Inspiré du roman bouleversant de Mélissa Da Costa, Tout le Bleu du Ciel avait tout pour émouvoir et toucher en profondeur.
Malheureusement, le film se révèle une adaptation ratée, qui trahit l’esprit du livre et laisse un goût amer.
Le problème majeur réside dans le traitement de l’histoire. Là où le roman déploie une véritable ode à la vie, à la résilience et aux rencontres, le film se contente de réduire l’intrigue à la maladie d’Émile. Le voyage initiatique, les personnages secondaires, la richesse émotionnelle : tout est survolé. Même le personnage principal, censé incarner une force de caractère malgré la fatalité, devient ici un jeune homme caricatural, dont l’attitude (blagues faciles, cigarette à la main) est bien loin de l’Émile profond et sensible qu’a façonné Da Costa.

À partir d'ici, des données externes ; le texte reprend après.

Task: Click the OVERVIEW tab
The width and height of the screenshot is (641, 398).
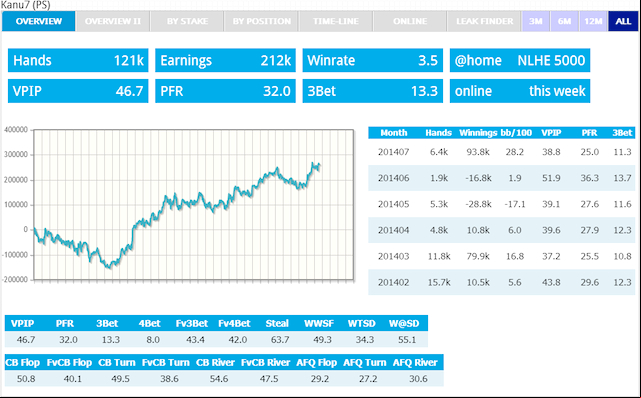Action: (x=38, y=21)
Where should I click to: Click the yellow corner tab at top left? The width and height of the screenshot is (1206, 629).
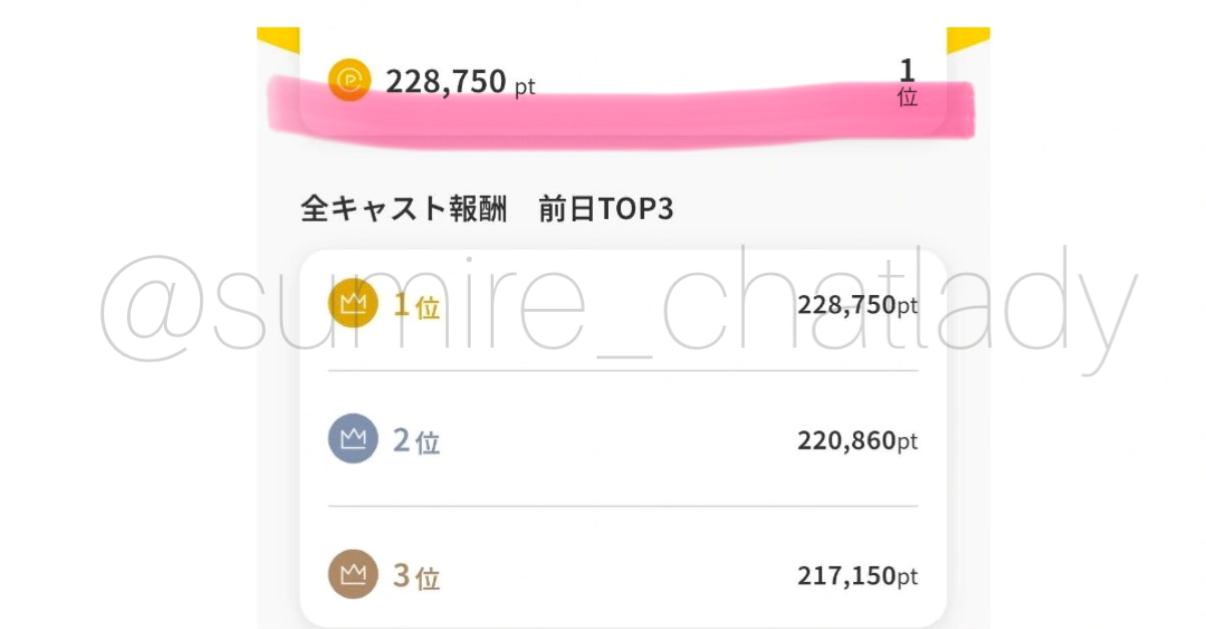(276, 39)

Le cas de Johan est encore plus frappant. Dans le livre, elle est une présence fragile mais essentielle, une femme marquée par la vie, par son silence et ses blessures. Sur grand écran, ce personnage est dénaturé : réduit à une tristesse inexpliquée, dépourvu de cette complexité et de cette intensité discrète qui la rendent si attachante. Même l’actrice, pourtant talentueuse, ne parvient pas à rattraper l’écriture bâclée de son rôle.
En fin de compte, cette adaptation n’a de Tout le Bleu du Ciel que le titre. Elle oublie l’essence même de l’œuvre : la lumière derrière l’ombre, l’espoir dans la douleur, la beauté des instants partagés. Ce qui aurait pu être une ode à la vie devient un récit plat, frustrant et sans saveur.